===== INPUT FOR THIS TASK =====
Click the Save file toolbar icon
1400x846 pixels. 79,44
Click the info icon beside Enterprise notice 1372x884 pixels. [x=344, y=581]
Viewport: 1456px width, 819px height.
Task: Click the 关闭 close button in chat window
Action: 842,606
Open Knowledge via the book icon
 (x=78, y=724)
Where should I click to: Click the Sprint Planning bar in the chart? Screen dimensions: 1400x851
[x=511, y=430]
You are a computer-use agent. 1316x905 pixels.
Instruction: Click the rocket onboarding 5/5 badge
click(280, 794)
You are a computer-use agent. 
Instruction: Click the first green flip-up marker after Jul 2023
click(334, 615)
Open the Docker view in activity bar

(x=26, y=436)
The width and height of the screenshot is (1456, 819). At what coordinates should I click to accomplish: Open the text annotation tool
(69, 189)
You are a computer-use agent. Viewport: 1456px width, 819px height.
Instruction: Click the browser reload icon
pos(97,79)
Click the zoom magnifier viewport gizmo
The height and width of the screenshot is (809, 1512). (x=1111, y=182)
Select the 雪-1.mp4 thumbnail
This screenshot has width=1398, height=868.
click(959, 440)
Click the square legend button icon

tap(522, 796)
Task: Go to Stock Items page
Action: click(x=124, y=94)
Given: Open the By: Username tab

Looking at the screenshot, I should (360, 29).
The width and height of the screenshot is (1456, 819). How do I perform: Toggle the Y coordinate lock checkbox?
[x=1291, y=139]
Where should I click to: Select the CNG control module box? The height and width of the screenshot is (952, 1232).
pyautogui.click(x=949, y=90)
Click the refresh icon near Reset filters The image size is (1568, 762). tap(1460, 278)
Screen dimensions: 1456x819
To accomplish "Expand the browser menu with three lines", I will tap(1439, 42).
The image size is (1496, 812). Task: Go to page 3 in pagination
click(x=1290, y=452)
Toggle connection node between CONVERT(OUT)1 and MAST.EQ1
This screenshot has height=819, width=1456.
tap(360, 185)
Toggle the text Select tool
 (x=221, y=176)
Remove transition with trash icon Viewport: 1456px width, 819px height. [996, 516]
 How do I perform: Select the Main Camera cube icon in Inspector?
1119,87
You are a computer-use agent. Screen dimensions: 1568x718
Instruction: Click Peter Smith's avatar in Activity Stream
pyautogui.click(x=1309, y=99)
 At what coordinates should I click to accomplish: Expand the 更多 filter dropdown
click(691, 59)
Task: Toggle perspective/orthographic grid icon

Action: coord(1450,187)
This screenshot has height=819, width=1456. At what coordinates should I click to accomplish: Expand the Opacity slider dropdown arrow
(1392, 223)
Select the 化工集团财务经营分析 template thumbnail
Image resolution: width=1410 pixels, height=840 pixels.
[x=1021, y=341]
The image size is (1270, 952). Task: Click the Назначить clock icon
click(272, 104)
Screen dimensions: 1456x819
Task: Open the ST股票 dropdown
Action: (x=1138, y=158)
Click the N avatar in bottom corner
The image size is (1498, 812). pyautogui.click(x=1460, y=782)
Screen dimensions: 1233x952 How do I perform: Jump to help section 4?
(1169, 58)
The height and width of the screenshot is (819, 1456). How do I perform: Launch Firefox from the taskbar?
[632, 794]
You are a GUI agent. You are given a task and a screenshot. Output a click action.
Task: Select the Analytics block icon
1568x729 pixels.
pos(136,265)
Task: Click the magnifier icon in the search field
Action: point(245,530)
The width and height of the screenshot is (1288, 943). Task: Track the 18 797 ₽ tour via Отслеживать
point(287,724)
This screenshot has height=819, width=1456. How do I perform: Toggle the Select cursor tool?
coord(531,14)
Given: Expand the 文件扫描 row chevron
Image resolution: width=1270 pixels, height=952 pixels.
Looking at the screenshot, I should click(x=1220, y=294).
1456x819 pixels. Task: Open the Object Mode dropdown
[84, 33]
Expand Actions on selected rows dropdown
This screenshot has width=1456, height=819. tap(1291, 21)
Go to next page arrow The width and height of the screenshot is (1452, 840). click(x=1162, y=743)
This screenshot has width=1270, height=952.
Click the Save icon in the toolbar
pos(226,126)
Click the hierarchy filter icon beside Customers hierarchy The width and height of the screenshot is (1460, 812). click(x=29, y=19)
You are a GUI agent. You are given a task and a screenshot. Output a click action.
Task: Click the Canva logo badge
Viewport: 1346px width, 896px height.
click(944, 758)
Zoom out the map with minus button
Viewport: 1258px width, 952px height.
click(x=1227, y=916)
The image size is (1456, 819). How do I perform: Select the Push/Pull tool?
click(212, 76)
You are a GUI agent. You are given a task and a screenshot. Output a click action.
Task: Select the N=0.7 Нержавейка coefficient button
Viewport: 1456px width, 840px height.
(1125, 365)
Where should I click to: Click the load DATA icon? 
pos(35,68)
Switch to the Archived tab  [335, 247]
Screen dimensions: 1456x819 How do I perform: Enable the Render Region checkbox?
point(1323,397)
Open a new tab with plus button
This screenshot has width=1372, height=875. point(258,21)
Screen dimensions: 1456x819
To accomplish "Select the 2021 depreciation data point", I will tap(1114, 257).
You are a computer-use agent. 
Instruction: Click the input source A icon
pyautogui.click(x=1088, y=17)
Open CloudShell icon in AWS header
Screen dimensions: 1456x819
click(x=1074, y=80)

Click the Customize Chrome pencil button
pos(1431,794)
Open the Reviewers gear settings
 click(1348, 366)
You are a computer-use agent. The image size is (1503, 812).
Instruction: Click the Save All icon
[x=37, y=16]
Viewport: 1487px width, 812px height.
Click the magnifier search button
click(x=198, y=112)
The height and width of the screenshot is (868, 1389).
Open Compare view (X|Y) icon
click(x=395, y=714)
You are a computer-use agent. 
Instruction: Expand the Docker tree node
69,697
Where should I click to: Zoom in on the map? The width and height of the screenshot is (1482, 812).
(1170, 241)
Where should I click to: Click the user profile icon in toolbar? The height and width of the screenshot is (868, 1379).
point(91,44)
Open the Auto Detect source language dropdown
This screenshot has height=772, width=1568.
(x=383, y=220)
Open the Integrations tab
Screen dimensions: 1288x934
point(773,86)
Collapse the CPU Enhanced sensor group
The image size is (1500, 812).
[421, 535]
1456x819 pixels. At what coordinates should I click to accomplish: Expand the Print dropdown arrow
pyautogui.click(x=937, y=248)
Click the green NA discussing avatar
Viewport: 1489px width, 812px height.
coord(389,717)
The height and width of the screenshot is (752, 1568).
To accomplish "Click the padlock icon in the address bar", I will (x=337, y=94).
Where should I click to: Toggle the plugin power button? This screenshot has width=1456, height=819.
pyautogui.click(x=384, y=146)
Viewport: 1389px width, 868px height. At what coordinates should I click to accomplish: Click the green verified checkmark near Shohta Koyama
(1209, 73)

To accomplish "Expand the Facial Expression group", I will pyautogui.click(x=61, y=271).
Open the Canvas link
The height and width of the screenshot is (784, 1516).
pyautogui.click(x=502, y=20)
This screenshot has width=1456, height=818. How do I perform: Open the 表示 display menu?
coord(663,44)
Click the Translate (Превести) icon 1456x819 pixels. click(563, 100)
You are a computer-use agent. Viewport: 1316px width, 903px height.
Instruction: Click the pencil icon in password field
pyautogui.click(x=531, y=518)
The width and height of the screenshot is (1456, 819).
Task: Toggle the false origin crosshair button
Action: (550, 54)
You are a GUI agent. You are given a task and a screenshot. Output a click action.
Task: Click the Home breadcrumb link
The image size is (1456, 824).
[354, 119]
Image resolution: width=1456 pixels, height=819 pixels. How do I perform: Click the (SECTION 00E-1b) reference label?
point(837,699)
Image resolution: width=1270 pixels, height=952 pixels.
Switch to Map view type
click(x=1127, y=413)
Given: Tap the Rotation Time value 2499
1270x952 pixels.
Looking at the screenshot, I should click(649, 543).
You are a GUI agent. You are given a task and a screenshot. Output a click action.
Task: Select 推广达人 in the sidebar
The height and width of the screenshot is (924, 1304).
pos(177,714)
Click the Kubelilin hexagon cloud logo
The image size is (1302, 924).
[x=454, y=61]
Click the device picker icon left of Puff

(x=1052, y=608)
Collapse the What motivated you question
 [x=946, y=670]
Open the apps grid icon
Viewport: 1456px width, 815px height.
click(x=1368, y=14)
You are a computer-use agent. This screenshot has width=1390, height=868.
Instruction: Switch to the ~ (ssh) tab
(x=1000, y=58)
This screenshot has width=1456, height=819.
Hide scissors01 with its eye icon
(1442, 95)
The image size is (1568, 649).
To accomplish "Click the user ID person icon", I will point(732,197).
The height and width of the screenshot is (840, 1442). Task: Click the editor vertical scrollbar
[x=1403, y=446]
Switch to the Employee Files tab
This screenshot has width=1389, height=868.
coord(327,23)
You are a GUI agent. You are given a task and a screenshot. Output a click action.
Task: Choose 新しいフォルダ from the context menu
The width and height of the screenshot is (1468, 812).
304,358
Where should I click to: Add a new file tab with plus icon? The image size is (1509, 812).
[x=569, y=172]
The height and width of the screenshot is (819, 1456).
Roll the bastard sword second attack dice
=====
AIM OF THE EXERCISE:
Checking the material above line by line, count those that include the string "will". Give the number alone.

WRITTEN SOLUTION:
5